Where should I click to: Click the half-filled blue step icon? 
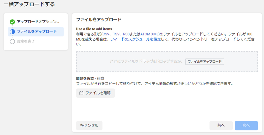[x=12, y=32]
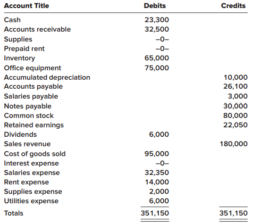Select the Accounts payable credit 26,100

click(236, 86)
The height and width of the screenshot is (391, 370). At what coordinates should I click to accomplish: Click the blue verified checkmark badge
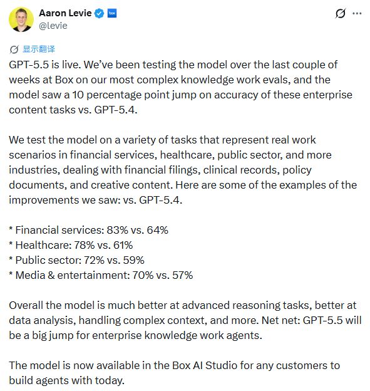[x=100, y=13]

...

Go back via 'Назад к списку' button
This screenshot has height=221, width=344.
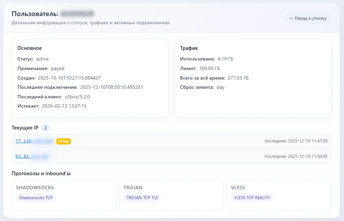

==

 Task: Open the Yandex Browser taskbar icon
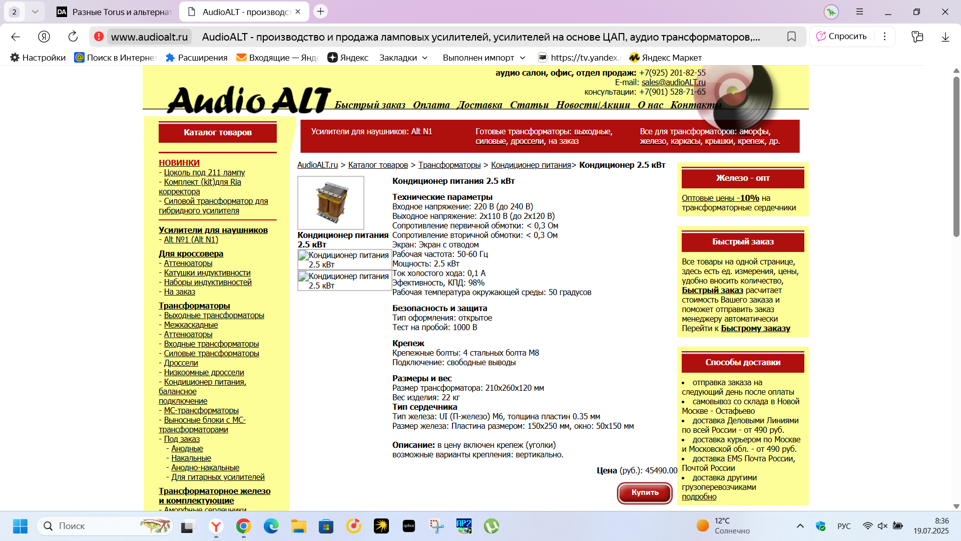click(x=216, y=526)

## Brief
Substitute "control" for "button" in the material from the line with "Go back via 'Назад к списку' button" to the line with "This screenshot has height=221, width=344.", and reproduce only those lines with everything else unchanged.

## Complete answer
Go back via 'Назад к списку' control
This screenshot has height=221, width=344.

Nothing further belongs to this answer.